Yes! I Do Believe—X-Files Reboot Review without (too many) Spoilers






Well X-File fans, we’re three episodes in. There are many in depth reviews online, but I wanted to take a moment to say thanks to Chris Carter and encourage everyone to check it out, as well as share some observations with other fans.

At this point I know one thing for sure—Fox Mulder is the reason I fall for conspiracy theories. From the first episode in 1992 until the beginning of 1999, when I gave birth to my first son and no longer had time for TV, I faithfully spent my Sunday nights with the man. And now, almost seventeen years later, I realize that most of the crazy ideas running around in his head, are the same ones running around in mine!

Chris Carter’s series shaped an entire generation, creating a group of highly intelligent, sort of geeky fans who also now suspect EVERYTHING their government does. Maybe this was Carter’s goal? Perhaps his life mission is to use story to wake us up? Or maybe it’s just that doubt sells. Regardless, as agents Mulder and Scully grace our screens once more, it has never been more apparent to me that this series has had a huge influence on our public dialogue.

Like many, I celebrated the day I heard about the six episode treat. Yet I’m an X-Files fan, so I was also skeptical. Turns out that at the half way point, I’m incredibly pleased. Rather than pander to the more modern viewing tastes, the new X-Files have stayed true to the feel, intention and even rhythm of the original show.

Most important of course is the fact that the core actors are the same. Mulder, Scully as well as Skinner and the smoking man (who now has to smoke out of his tracheotomy). Yet each one has changed in reasonable and important ways. Mulder is well, a middle aged man. He’s spent the past 15 years in his home browsing the internet and now that he’s called back out to work on the X-Files, his solitude and loneliness are key to his behavior. He now doubts all he once believed, and yet…what if he was right all the long?

For her part, Scully has also aged predictably into her midlife. And like most women, is doing it very well, having spent the last 15 years working in a hospital helping disabled children. She’s still the formal, science minded part of the pair, but something is different. She has a light in her eyes and even a sense of humor. *

Fans of the original X-Files will love how familiar everything is. Particularly with the pacing. The original series consisted of one long story arc based on Fox Mulder’s missing sister and the governmental conspiracy behind it. This story line carried the entire 10 years, with about half of the episodes relating to it. Yet there were also the random scary creature episodes as well. These isolated episodes were often filled with science and science fiction and the two agents debating the entire time as to what’s real and what’s just a hoax, with the creature only revealing itself to Mulder.
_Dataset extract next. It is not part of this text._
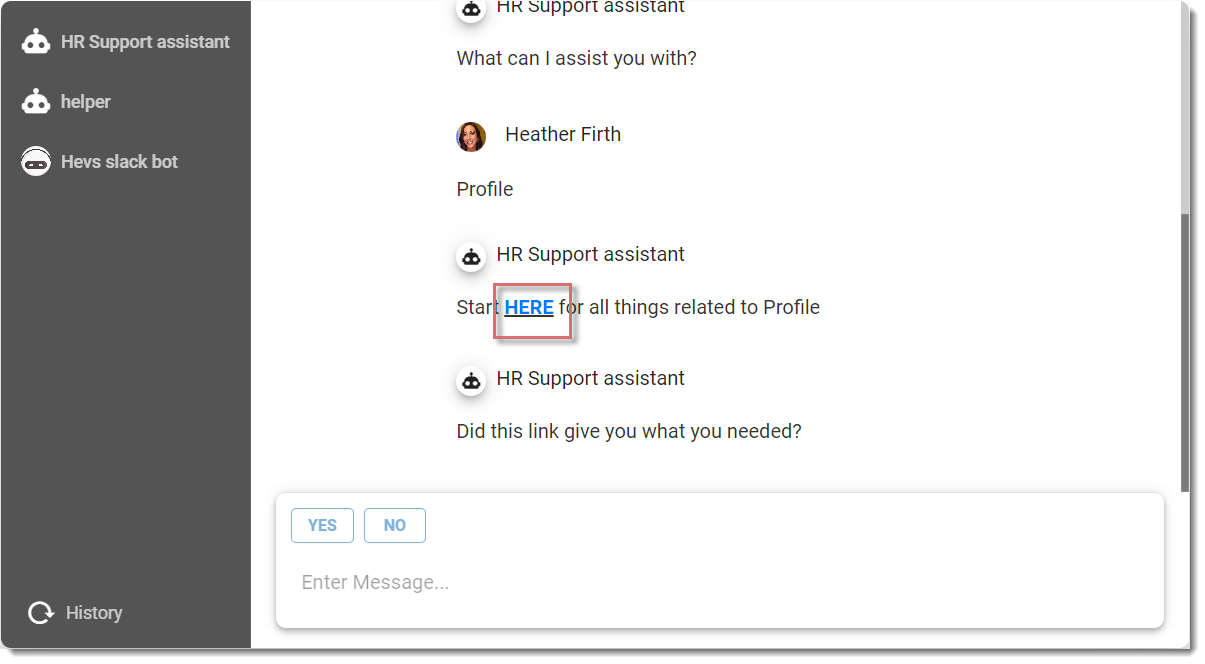
Task: Select the History option at sidebar bottom
Action: [x=94, y=612]
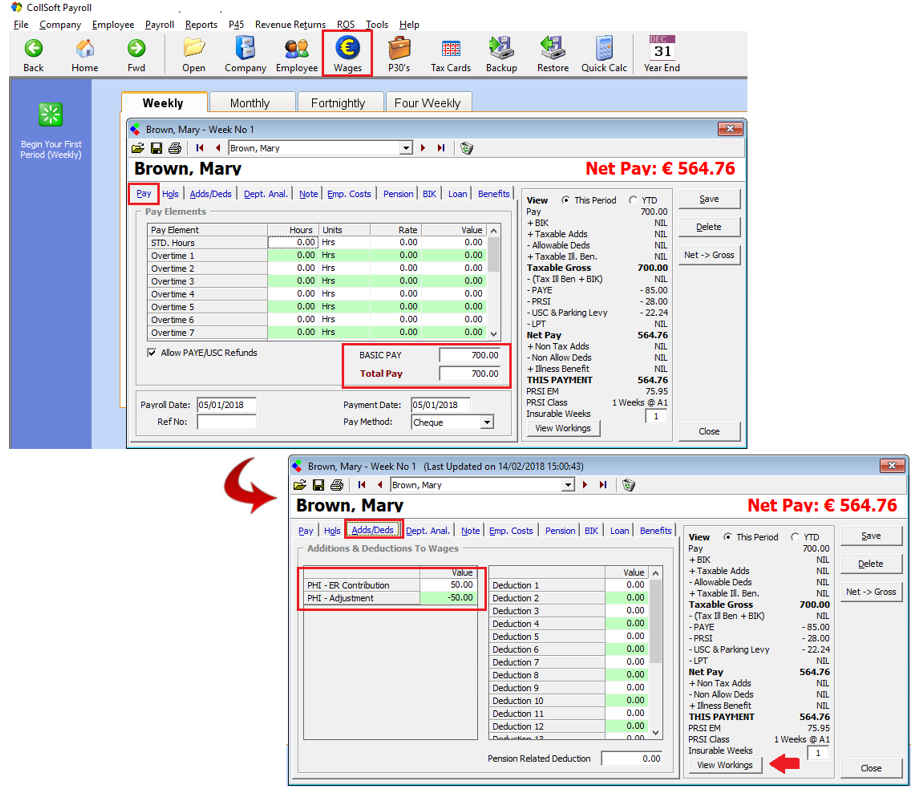
Task: Open the Revenue Returns menu
Action: [x=290, y=24]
It appears that Carter has kept this pacing and given those of us who love the story exactly what we’d expect—a few episodes focusing on the overall story arc and a few monster ones as well. Even the opening credits are untouched and perfect in their Smithsonian, blast from the past feel.

The new series opens with a famous, right winged, conspiracy theorist host of a popular internet show threatening to blow the whistle on the entire alien conspiracy theory and how it relates to 9-11. When Skinner at the FBI office is faced with this, he reopens the X-Files and calls in Scully and Mulder from retirement. Right off the bat, Carter brings us back into the basic overall story line—that alien abduction is real and your government knows, or even perpetrates, it. New revelations with regards to gene therapy, alien DNA and genetic manipulation (with an Avengers/X Men feel),  as well as references to Fox and Dana’s baby, William, whom they gave up for his safety near the end of the original series run. 

The episode last night rewarded viewers with a monster story—but with a twist! In this case the monster is the one who’s violated and forced to become human. In the middle of it all, Mulder goes through an existential crisis and Scully manages to pull off arresting the bad buy all on her own.*

There are a few changes as well, namely that the gore factor is higher. Now we get to see the bodily harm of the monster’s victims and nothing is left to the imagination during Scully’s autopsies. Like I posted on Twitter, the new X-Files is the same paranormal fun + all the gore Fox will allow. In addition, while the dialogue between Scully and Mulder is still your typical fantastical vs. reason banter, they’re both sassier. I call it the post-Jon Stewart sarcasm that seems to have inserted itself in our common vernacular.

Yet the love and honor each feels for the other is still apparent, and that my friends, is the key ingredient. The one element Carter couldn’t have left out.


I can’t wait until next Monday to sit on the couch with my husband, just like we used to when we first started dating, and see what happens next.